▶ [JOB] Arrange the items as a numbered list, starting with their first line and ending after the line that contains "pos(658,71)". Leave out blank lines and the pictures.

▶ [MATERIAL FOR THE TASK]

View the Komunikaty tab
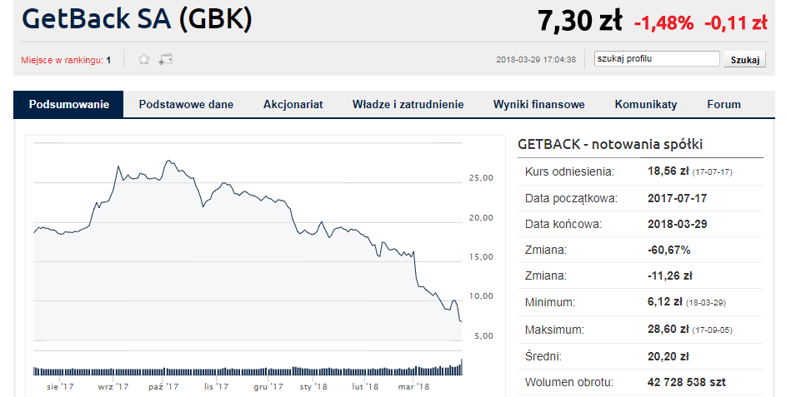The width and height of the screenshot is (786, 397). [x=646, y=104]
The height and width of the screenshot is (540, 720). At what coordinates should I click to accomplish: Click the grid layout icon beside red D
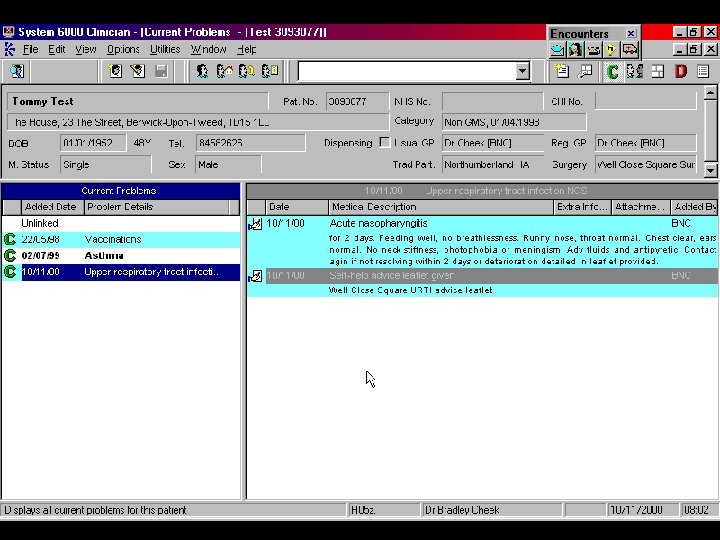pos(658,71)
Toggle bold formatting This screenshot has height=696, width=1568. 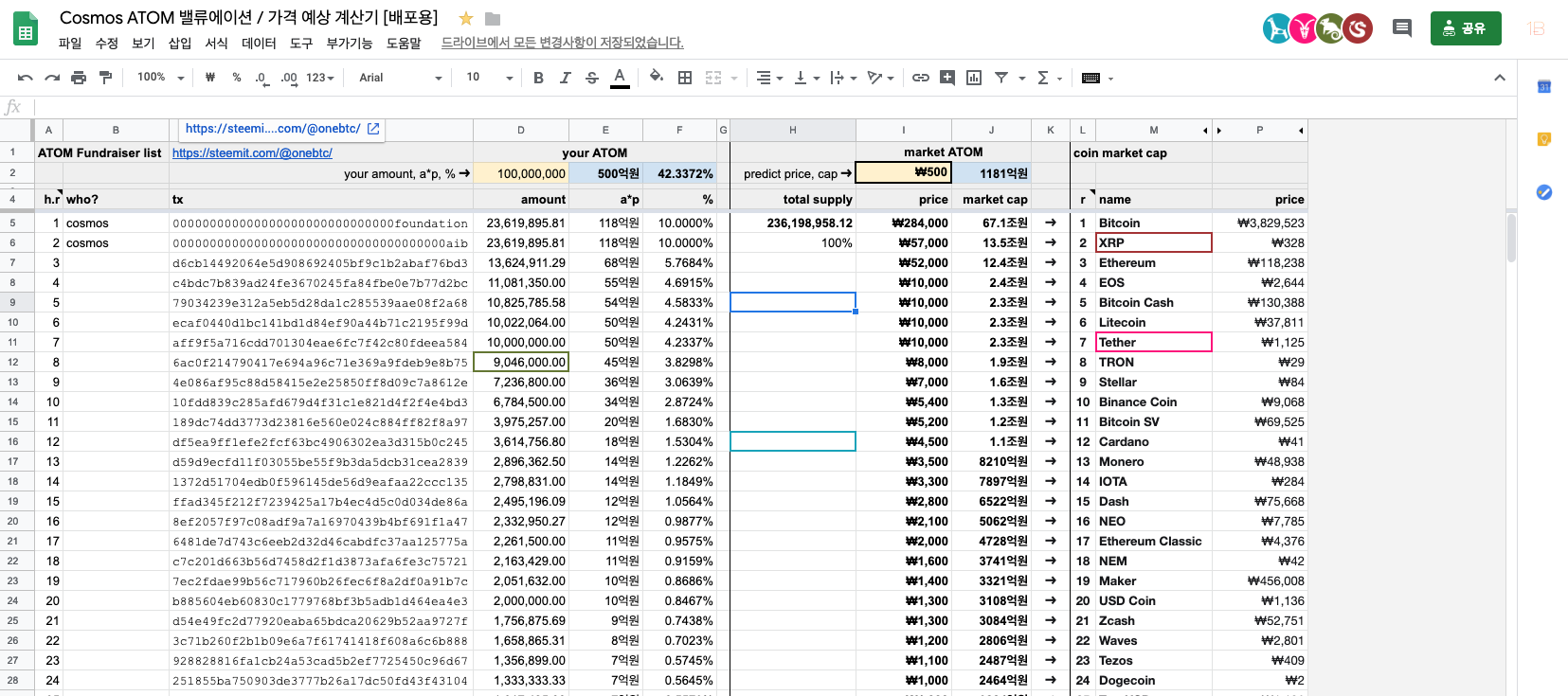[x=538, y=78]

▶ [EXERCISE SOLUTION]
1. View the Komunikaty tab
2. The width and height of the screenshot is (786, 397). [x=646, y=104]
3. The height and width of the screenshot is (540, 720). At what coordinates should I click to accomplish: Click the grid layout icon beside red D
4. pos(658,71)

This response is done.